Jamais de confessions donc, ni d’aveux, ni de repentirs. Jamais d’explications non plus, ni de clarifications, ni même de justifications. Mais une fuite en avant dans un long chapelet de démentis et de dénégations: ce n’est pas moi qui ai donné l’ordre; je n’étais pas informé ; je ne l’ai su qu’après coup; j’y étais opposé mais on n’a pas voulu m’entendre; on m’a fait endosser ceci ou cela… Bref, ce n’est pas moi, c’est l’autre: réaction d’un enfant pris en défaut et qui s’ingénie à cacher sa forfaiture.
Ce comportement, qui serait pitoyable et prêterait à sourire s’il n’émanait pas de personnes qui avaient eu, dans un passé récent, d’immenses pouvoirs sur leurs concitoyens et en ont parfois largement abusé, appelle, de notre part, une série de remarques que nous exprimerons sous formes d’interrogations, façon d’inviter à la réflexion et au débat.

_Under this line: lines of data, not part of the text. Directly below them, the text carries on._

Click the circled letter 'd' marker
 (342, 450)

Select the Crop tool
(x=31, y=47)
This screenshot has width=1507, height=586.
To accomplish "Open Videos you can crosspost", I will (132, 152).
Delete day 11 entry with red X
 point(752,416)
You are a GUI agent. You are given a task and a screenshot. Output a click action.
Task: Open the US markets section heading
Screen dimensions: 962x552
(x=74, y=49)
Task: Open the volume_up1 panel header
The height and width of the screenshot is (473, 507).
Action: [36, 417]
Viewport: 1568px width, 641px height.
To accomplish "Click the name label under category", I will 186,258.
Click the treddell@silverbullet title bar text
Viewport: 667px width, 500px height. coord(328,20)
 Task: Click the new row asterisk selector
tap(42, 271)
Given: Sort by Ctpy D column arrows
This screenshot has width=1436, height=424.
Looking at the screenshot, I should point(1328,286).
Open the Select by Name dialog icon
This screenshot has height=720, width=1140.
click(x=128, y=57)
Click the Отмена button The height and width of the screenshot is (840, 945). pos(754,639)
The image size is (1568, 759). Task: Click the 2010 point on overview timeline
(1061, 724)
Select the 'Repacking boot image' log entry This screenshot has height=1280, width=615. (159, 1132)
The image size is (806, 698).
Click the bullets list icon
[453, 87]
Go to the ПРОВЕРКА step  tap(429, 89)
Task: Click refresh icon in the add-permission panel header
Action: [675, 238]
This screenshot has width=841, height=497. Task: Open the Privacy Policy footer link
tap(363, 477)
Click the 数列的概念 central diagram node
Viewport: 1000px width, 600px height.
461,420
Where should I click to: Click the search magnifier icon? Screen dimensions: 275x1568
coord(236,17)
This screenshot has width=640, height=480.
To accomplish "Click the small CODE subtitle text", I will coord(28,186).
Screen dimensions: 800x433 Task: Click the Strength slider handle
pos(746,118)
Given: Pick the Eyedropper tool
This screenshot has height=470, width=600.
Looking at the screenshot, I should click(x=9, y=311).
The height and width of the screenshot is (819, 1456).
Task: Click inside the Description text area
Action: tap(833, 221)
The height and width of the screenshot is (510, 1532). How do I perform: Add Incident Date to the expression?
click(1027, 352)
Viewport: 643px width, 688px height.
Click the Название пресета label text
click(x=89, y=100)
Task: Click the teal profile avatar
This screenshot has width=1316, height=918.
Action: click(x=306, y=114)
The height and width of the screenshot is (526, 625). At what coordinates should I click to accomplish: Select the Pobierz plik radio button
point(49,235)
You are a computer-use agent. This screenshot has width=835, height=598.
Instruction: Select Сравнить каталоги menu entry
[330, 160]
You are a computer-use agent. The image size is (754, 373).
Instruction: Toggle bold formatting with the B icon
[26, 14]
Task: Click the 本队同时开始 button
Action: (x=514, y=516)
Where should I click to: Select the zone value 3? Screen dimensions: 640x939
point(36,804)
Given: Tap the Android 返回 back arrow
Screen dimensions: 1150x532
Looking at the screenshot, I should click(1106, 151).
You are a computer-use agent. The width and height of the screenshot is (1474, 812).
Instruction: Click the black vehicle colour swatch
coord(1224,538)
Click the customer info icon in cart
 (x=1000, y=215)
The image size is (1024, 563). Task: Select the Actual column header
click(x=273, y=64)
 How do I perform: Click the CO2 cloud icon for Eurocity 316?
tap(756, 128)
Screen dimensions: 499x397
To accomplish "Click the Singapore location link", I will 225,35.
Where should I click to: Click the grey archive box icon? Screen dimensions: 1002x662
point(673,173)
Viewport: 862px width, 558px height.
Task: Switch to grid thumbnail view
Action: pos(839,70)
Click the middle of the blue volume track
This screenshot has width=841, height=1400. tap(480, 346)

Face à l’amnésie généralisée, qui est l’une des caractéristiques de notre système politique, peut-on raisonnablement reprocher à des Mohamed Mzali, Tahar Belkhodja, Mohamed Sayah et autres Ahmed Ben Salah, qui s’ingénient aujourd’hui, à travers livres et journaux, dans d’interminables entretiens menés par des journalistes parfois plus complaisants que soucieux d’aider à la révélation de la vérité, de vouloir donner une version idyllique de leurs parcours politiques respectifs, dans l’intention avouée de s’amender à bon compte aux yeux de leurs concitoyens et de passer pour pertes et profits leurs errements passés ?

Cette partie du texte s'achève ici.